+++ EXCERPTED TEXT
Charles Howard Wright was born in Dothan, Alabama. He graduated from Southeast High School in 1935. He attended Alabama State College (now Alabama State University), graduating in 1939, and entered Meharry Medical College, graduating in 1943. Wright served two residencies in pathology, one at Harlem Hospital in New York City and the second at Cleveland City Hospital in Cleveland, Ohio.
Wright practiced general medicine in Detroit from 1946 until 1950, when the Harlem Hospital notified him of an opening in their Obstetrics and Gynecology residency program. He returned to New York and completed his residency there in 1953. Wright met and married Louise Lovett, a Librarian from Chicago, in 1950. They had two children. When Wright returned to Detroit, he worked at the Hutzel Women's Hospital and became board-certified as a general surgeon and OB/GYN specialist in 1955. He became a Senior Attending Physician at Hutzel Hospital until his retirement in 1986.
++++++
+++ DATASET EXCERPT
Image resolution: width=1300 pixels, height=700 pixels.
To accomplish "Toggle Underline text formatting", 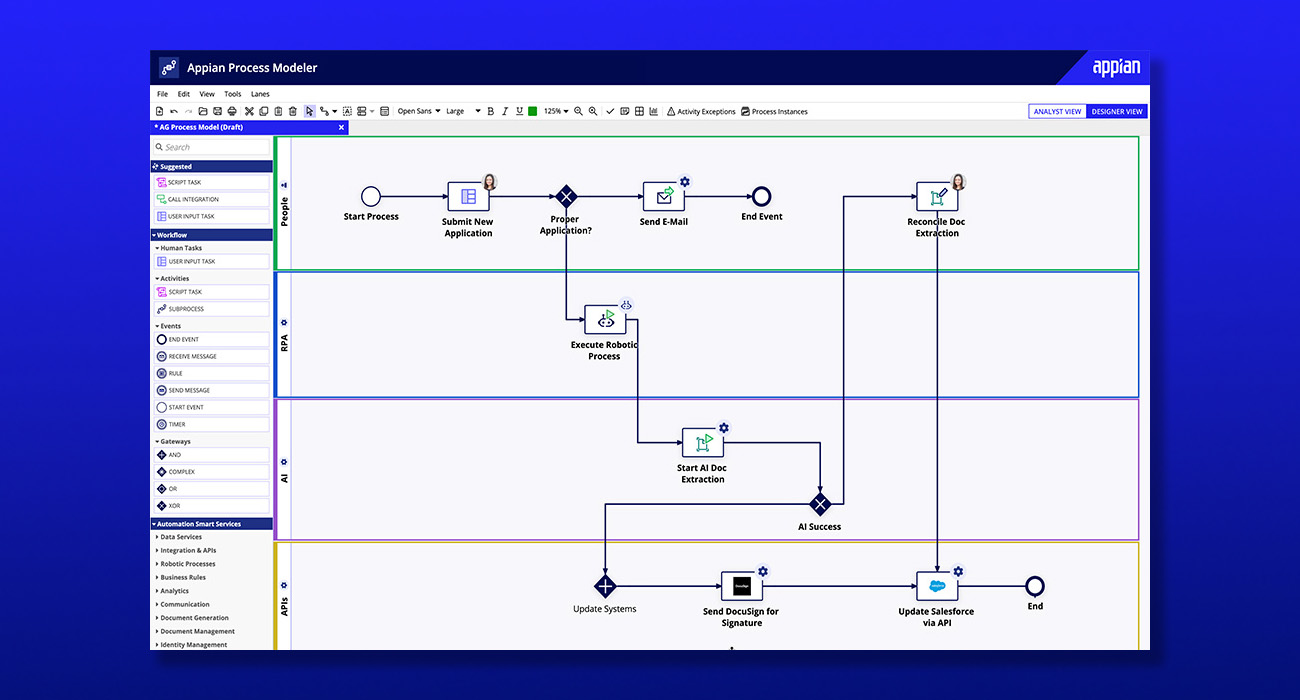I will 519,111.
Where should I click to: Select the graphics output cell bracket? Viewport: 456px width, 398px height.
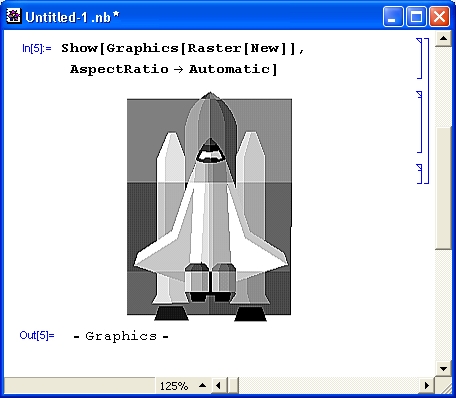419,122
++++++
• PROBLEM DETAILS
Rewrite the stretch of the passage on Charles Howard Wright from "Wright practiced general" through "retirement in 1986.", substituting "Pittsburgh" for "Detroit". The data after the passage on Charles Howard Wright are separate material.

• EXERCISE OUTPUT
Wright practiced general medicine in Pittsburgh from 1946 until 1950, when the Harlem Hospital notified him of an opening in their Obstetrics and Gynecology residency program. He returned to New York and completed his residency there in 1953. Wright met and married Louise Lovett, a Librarian from Chicago, in 1950. They had two children. When Wright returned to Pittsburgh, he worked at the Hutzel Women's Hospital and became board-certified as a general surgeon and OB/GYN specialist in 1955. He became a Senior Attending Physician at Hutzel Hospital until his retirement in 1986.